Emma Jensen
- Born: Emma Marie Jensen 25 November 1977 (age 48) Masterton, New Zealand
- Height: 1.61 m (5 ft 3+1⁄2 in)
- Weight: 66 kg (146 lb; 10 st 6 lb)

Rugby union career
- Position: Halfback

Provincial / State sides
- Years: Team / Apps / (Points)
- 1999–2003: Waikato /  / (0)
- 2004–2017: Auckland / 82 / (452)
- 2018–2022: Hawke's Bay / 32 / (24)

International career
- Years: Team / Apps / (Points)
- 2002–2015: New Zealand / 49 / (58)
- Medal record
Women's rugby union
Representing New Zealand
Rugby World Cup
| Gold medal – first place | 2002 Spain | Team competition |
| Gold medal – first place | 2006 Canada | Team competition |
| Gold medal – first place | 2010 England | Team competition |

= Emma Jensen =

NZ international rugby union player

Emma Jensen (born 25 November 1977) is a former rugby union player for and Auckland. She was a member of three successful Rugby World Cup campaigns in 2002, 2006, and 2010. She also competed at the 2014 World Cup.

== Rugby career ==
Jensen first started playing rugby as a high school student at Central Hawke's Bay College.
Jensen made 49 test appearances for the Black Ferns between 2002 and 2015. She made her international debut against Germany at the 2002 Rugby World Cup in Spain.

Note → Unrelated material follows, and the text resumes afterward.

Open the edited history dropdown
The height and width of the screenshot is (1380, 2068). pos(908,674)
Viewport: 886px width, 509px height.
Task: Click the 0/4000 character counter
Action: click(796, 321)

In 2003, She featured in two tests against a World XVs side in Auckland and Whangārei. Her side won both games convincingly.

She made the Black Ferns squad again for the 2006 Women's Rugby World Cup that was held in Canada. She scored 20 points in her sides semifinal win against France at the tournament.

In 2007, She played two tests against the Wallaroos. She kicked two penalties in her sides 21–10 victory in the first match. She also made an appearance in the second test.

Jensen was named in the 2014 Women's Rugby World Cup squad. In 2015, she made the squad to tour Canada for the inaugural Women's Rugby Super Series.